__ASSIGNMENT__.
The lines below, from the one holding "Image resolution: width=575" through the final line, are to be copied exactly, with no other lines and no pictures.

══ SOURCE MATERIAL ══

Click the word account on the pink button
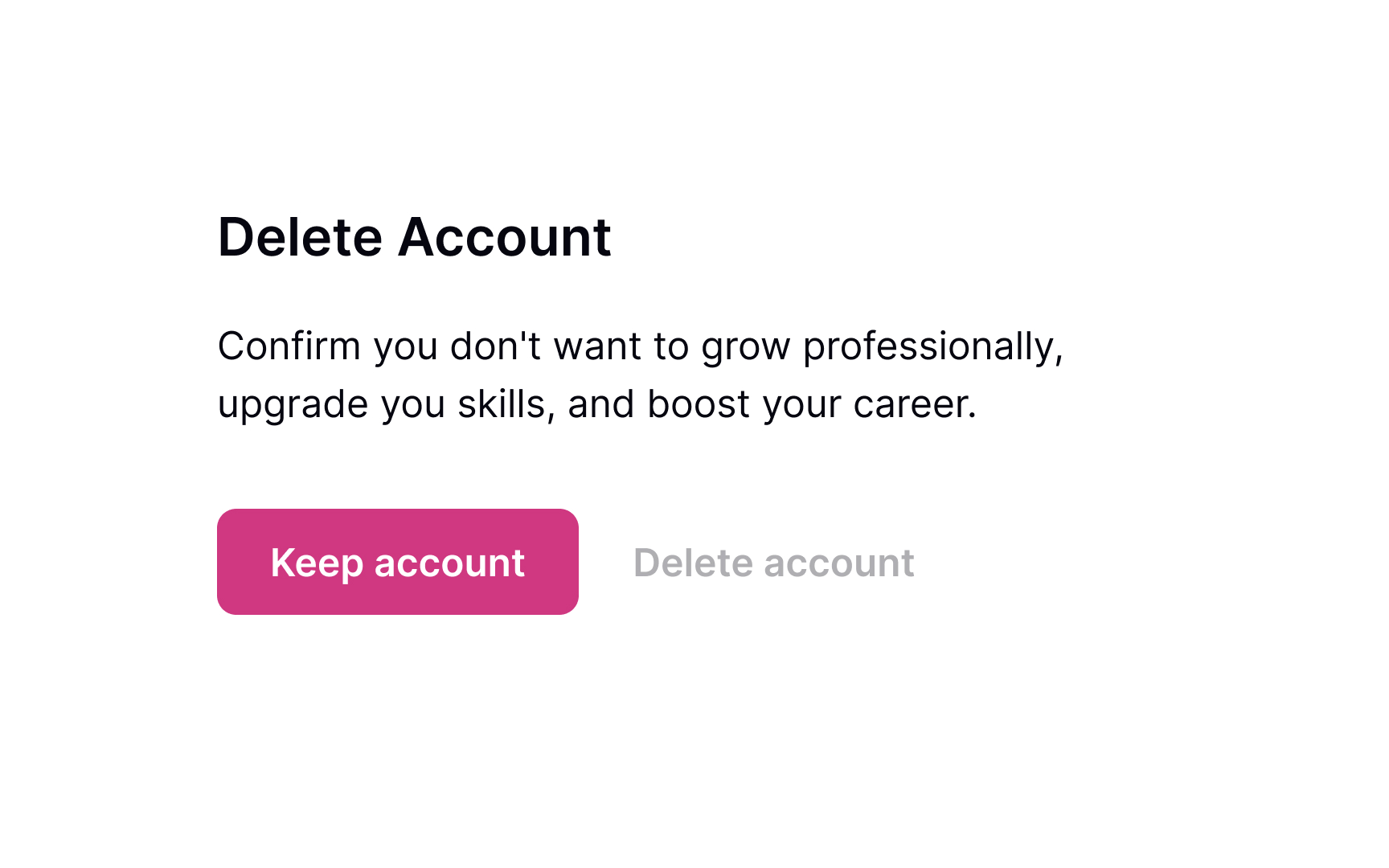The width and height of the screenshot is (1389, 868). 449,563

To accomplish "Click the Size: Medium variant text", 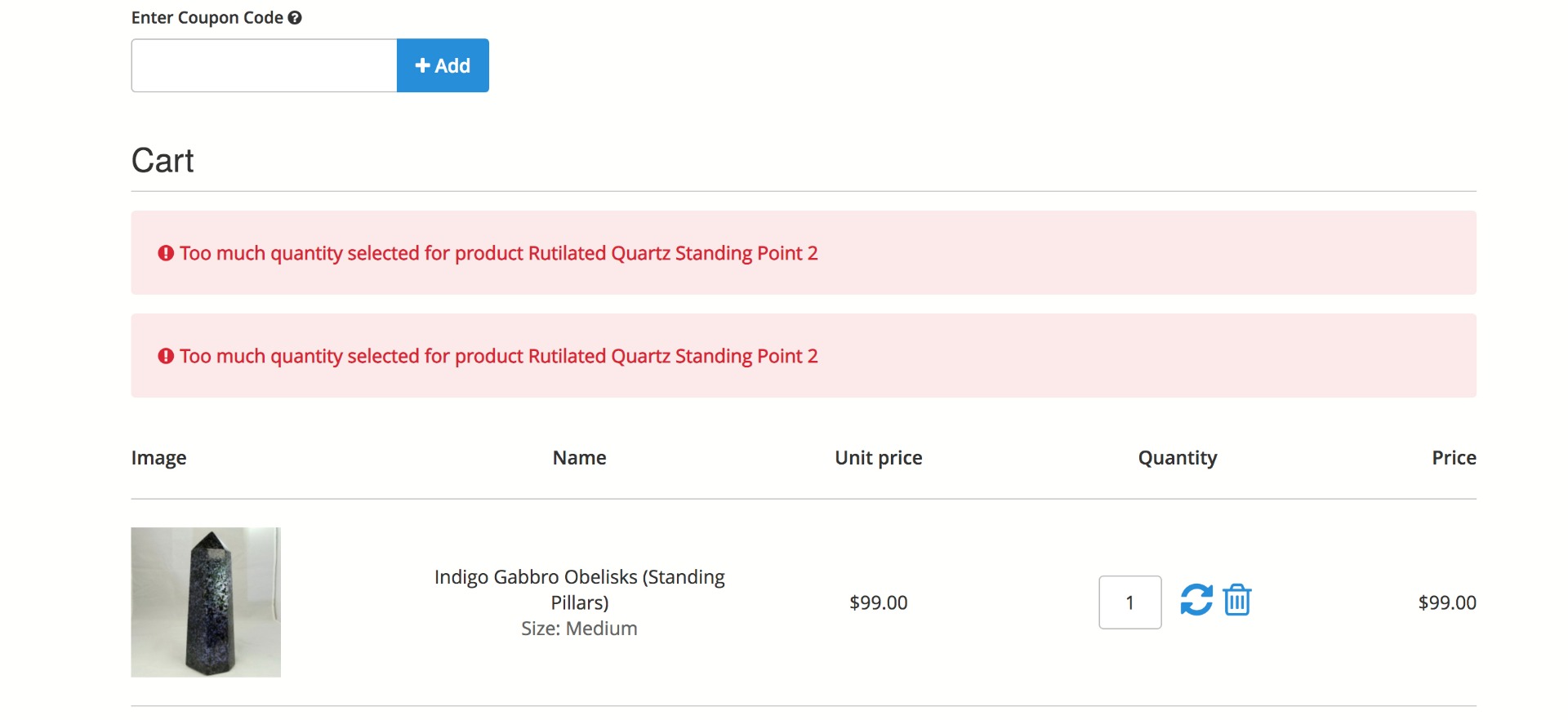I will click(579, 629).
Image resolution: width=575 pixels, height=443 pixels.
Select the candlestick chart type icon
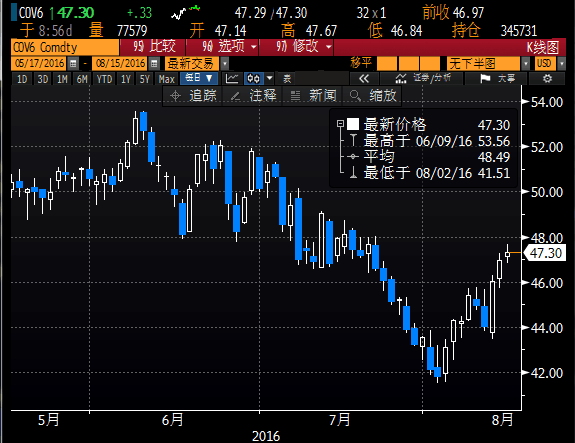coord(253,78)
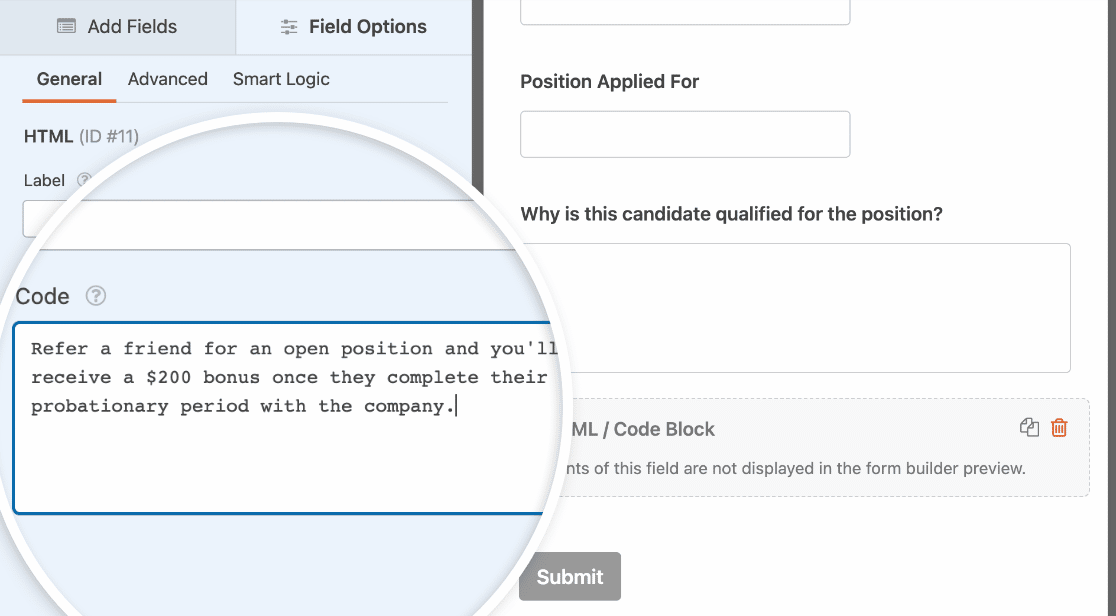
Task: Open the Code help tooltip icon
Action: click(x=95, y=296)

═══

__ANSWER TO THIS PROBLEM__.
Image resolution: width=575 pixels, height=443 pixels.
Select the candlestick chart type icon
coord(253,78)
Task: Open the Code help tooltip icon
Action: click(x=95, y=296)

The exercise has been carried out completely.